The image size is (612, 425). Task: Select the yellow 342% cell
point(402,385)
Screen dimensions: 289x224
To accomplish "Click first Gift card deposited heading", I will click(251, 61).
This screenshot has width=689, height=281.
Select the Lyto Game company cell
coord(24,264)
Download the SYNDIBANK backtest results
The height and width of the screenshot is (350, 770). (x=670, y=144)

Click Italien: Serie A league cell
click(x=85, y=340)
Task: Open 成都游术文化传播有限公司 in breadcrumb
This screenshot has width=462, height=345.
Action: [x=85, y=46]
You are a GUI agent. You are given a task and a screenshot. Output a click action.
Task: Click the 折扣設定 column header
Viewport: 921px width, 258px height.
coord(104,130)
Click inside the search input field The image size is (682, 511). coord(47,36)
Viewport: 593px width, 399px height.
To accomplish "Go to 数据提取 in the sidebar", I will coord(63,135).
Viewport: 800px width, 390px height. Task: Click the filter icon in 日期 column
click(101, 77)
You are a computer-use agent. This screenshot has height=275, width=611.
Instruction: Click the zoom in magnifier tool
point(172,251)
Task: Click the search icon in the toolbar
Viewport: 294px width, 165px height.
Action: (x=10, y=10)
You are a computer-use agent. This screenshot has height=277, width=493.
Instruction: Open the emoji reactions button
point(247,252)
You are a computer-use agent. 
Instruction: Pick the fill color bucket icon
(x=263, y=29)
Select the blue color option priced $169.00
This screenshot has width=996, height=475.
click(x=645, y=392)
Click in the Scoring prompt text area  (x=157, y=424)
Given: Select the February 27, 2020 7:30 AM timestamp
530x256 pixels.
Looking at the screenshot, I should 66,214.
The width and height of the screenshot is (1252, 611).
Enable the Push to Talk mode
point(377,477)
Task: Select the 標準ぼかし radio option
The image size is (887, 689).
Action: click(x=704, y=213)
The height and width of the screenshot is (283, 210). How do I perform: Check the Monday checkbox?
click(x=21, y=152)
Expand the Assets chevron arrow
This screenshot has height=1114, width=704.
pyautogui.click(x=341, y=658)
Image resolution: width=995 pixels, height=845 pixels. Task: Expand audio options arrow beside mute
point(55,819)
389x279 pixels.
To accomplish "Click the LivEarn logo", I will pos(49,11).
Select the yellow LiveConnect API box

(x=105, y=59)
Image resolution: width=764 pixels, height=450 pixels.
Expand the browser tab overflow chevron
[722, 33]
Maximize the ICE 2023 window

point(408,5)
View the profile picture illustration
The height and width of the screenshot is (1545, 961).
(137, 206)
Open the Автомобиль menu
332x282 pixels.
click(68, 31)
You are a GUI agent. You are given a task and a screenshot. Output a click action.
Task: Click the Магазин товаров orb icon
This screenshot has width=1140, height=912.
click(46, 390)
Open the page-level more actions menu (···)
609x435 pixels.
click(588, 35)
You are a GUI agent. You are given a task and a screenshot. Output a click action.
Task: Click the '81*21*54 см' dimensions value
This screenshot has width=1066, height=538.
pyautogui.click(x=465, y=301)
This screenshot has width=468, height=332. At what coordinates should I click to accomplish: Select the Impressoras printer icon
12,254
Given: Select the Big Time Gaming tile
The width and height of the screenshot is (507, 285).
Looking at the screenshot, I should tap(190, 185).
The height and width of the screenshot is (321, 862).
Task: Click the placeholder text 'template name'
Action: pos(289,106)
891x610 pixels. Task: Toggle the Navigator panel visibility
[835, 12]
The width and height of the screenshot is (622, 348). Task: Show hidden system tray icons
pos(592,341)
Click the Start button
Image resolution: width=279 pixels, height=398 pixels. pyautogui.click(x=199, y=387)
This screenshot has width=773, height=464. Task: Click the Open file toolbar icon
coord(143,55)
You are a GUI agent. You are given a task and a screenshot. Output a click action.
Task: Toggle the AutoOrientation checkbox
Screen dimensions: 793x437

=====

Each line of the material is to be copied exactly.

The image size is (612, 425). Task: Select the yellow 342% cell
point(402,385)
Screen dimensions: 289x224
To accomplish "Click first Gift card deposited heading", I will click(251, 61).
This screenshot has width=689, height=281.
Select the Lyto Game company cell
coord(24,264)
Download the SYNDIBANK backtest results
The height and width of the screenshot is (350, 770). (x=670, y=144)

Click Italien: Serie A league cell
click(x=85, y=340)
Task: Open 成都游术文化传播有限公司 in breadcrumb
This screenshot has width=462, height=345.
Action: [x=85, y=46]
You are a GUI agent. You are given a task and a screenshot. Output a click action.
Task: Click the 折扣設定 column header
Viewport: 921px width, 258px height.
coord(104,130)
Click inside the search input field The image size is (682, 511). coord(47,36)
Viewport: 593px width, 399px height.
To accomplish "Go to 数据提取 in the sidebar", I will coord(63,135).
Viewport: 800px width, 390px height. Task: Click the filter icon in 日期 column
click(101, 77)
You are a computer-use agent. This screenshot has height=275, width=611.
Instruction: Click the zoom in magnifier tool
point(172,251)
Task: Click the search icon in the toolbar
Viewport: 294px width, 165px height.
Action: (x=10, y=10)
You are a computer-use agent. This screenshot has height=277, width=493.
Instruction: Open the emoji reactions button
point(247,252)
You are a computer-use agent. 
Instruction: Pick the fill color bucket icon
(x=263, y=29)
Select the blue color option priced $169.00
This screenshot has width=996, height=475.
click(x=645, y=392)
Click in the Scoring prompt text area  (x=157, y=424)
Given: Select the February 27, 2020 7:30 AM timestamp
530x256 pixels.
Looking at the screenshot, I should 66,214.
The width and height of the screenshot is (1252, 611).
Enable the Push to Talk mode
point(377,477)
Task: Select the 標準ぼかし radio option
The image size is (887, 689).
Action: click(x=704, y=213)
The height and width of the screenshot is (283, 210). How do I perform: Check the Monday checkbox?
click(x=21, y=152)
Expand the Assets chevron arrow
This screenshot has height=1114, width=704.
pyautogui.click(x=341, y=658)
Image resolution: width=995 pixels, height=845 pixels. Task: Expand audio options arrow beside mute
point(55,819)
389x279 pixels.
To accomplish "Click the LivEarn logo", I will pos(49,11).
Select the yellow LiveConnect API box

(x=105, y=59)
Image resolution: width=764 pixels, height=450 pixels.
Expand the browser tab overflow chevron
[722, 33]
Maximize the ICE 2023 window

point(408,5)
View the profile picture illustration
The height and width of the screenshot is (1545, 961).
(137, 206)
Open the Автомобиль menu
332x282 pixels.
click(68, 31)
You are a GUI agent. You are given a task and a screenshot. Output a click action.
Task: Click the Магазин товаров orb icon
This screenshot has width=1140, height=912.
click(46, 390)
Open the page-level more actions menu (···)
609x435 pixels.
click(588, 35)
You are a GUI agent. You are given a task and a screenshot. Output a click action.
Task: Click the '81*21*54 см' dimensions value
This screenshot has width=1066, height=538.
pyautogui.click(x=465, y=301)
This screenshot has width=468, height=332. At what coordinates should I click to accomplish: Select the Impressoras printer icon
12,254
Given: Select the Big Time Gaming tile
The width and height of the screenshot is (507, 285).
Looking at the screenshot, I should tap(190, 185).
The height and width of the screenshot is (321, 862).
Task: Click the placeholder text 'template name'
Action: pos(289,106)
891x610 pixels. Task: Toggle the Navigator panel visibility
[835, 12]
The width and height of the screenshot is (622, 348). Task: Show hidden system tray icons
pos(592,341)
Click the Start button
Image resolution: width=279 pixels, height=398 pixels. pyautogui.click(x=199, y=387)
This screenshot has width=773, height=464. Task: Click the Open file toolbar icon
coord(143,55)
You are a GUI agent. You are given a task and a screenshot. Output a click action.
Task: Toggle the AutoOrientation checkbox
Screen dimensions: 793x437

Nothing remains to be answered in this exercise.